Uncle Wiggily and the Camping Boys

“Oh, Uncle Wiggily! What you think?” cried Baby Bunty one day, as she hopped up to the rabbit gentleman, who was pulling the weeds out of his carrot garden.

“What I think, Baby Bunty?” repeated Mr. Longears, smiling down one side of his pink, twinkling nose. “Well, I think lots of things, my little rabbit girl. But if you think I’m going to play tag with you this morning you are wrong. I don’t have time!”

“Oh, I don’t want you to play tag!” exclaimed Baby Bunty, though she was such a lively little rabbit that she nearly always wanted Uncle Wiggily to play a game of some sort. “But there’s something over in the woods,” she went on. “What you think it is?” and she was quite excited.

“Something over in the woods, Baby Bunty?” asked Uncle Wiggily, as he looked at one of his carrots to see if the point needed sharpening; but it didn’t, I’m glad to say. “Well, what’s in the woods, Baby Bunty; the Fox, the Skeezicks or the Pipsisewah?”

“Neither one, Uncle Wiggily,” answered the little rabbit girl. “But there’s a lot of those funny animals you call ‘boys,’ and they’re making a snow house, and maybe they’ll try to catch you, or me or Nurse Jane,” and Baby Bunty looked quite worried.

“A snow house this time of year! Tut! Tut! Nonsense!” laughed Uncle Wiggily. “This is summer and there isn’t any snow with which to make houses.”

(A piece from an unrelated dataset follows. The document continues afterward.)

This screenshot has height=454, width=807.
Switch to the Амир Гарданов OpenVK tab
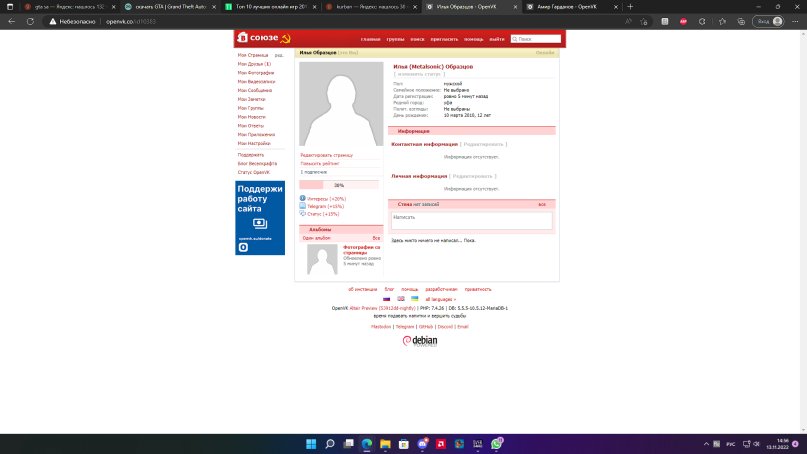(571, 7)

“Well, these boys, in the woods, are making a white house, anyhow, Uncle Wiggily,” spoke the little rabbit girl, who once had lived in a hollow stump, before she came to visit the bunny gentleman. “It’s a white house, and there’s a lot of boys, and they’re cutting down wood, and making a fire and boiling a kettle of water and oh, they’re doing lots of things! I thought I’d better come and tell you.”

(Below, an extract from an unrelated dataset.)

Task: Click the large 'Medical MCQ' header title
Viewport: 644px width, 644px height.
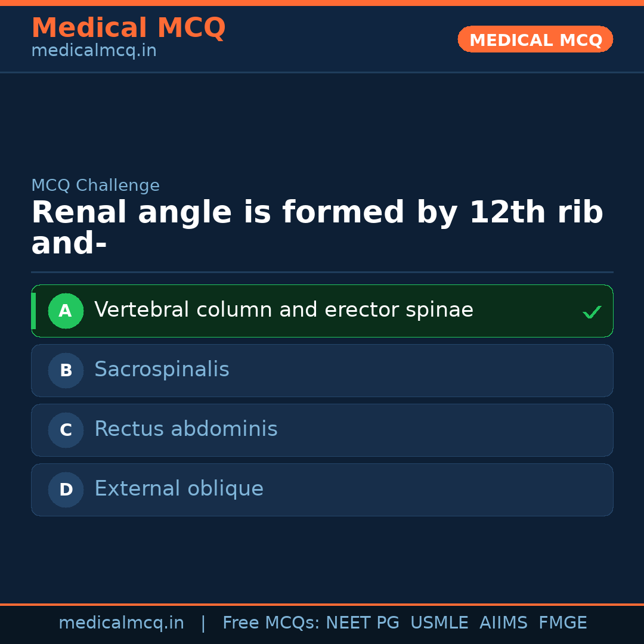Action: click(x=128, y=28)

“Hum!” said Uncle Wiggily, straightening up to rest his back, which ached from pulling the weeds out of his garden. “Yes, perhaps it is a good thing you told me, Baby Bunty. I’ll go have a look at the white house the boys are putting up.”

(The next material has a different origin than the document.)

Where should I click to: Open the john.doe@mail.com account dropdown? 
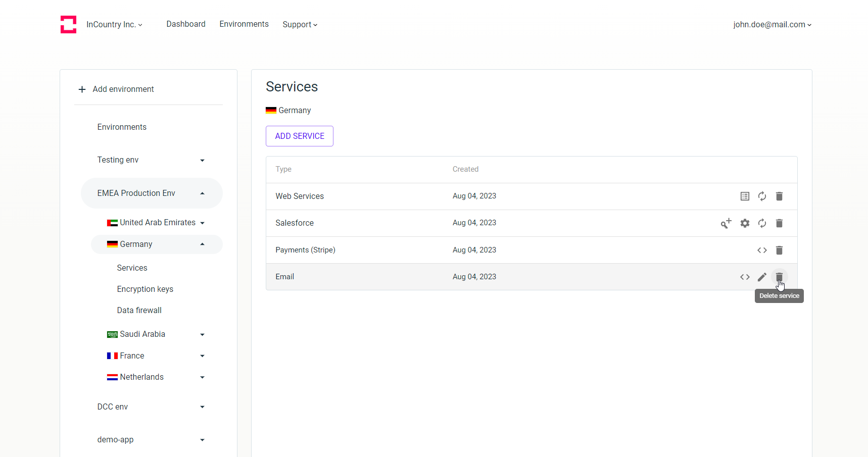click(x=772, y=24)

Uncle Wiggily and Baby Bunty hopped through the woods, and soon they were near that side of the forest nearest the village where real boys and girls lived. Through the green trees gleamed something white, on which the sun shone as brightly as it does at the seashore.

“There’s the house,” said Baby Bunty, pointing with her paw off among the trees.

“Ho! That isn’t exactly a house!” Uncle Wiggily told the little rabbit girl. “That’s a white tent, and those boys must be camping there. Boys like to come to the woods to camp in the summer. We’ll hop a little closer and listen. Then we can tell what they are doing.”

“We mustn’t let ’em see us!” whispered Baby Bunty. “Oh, no!”

“Well, no, maybe not at first,” Uncle Wiggily agreed. “But nearly all boys, especially the kind that go camping, are fond of animals, and will not hurt them. We will see what sort of boys these are, Baby Bunty.”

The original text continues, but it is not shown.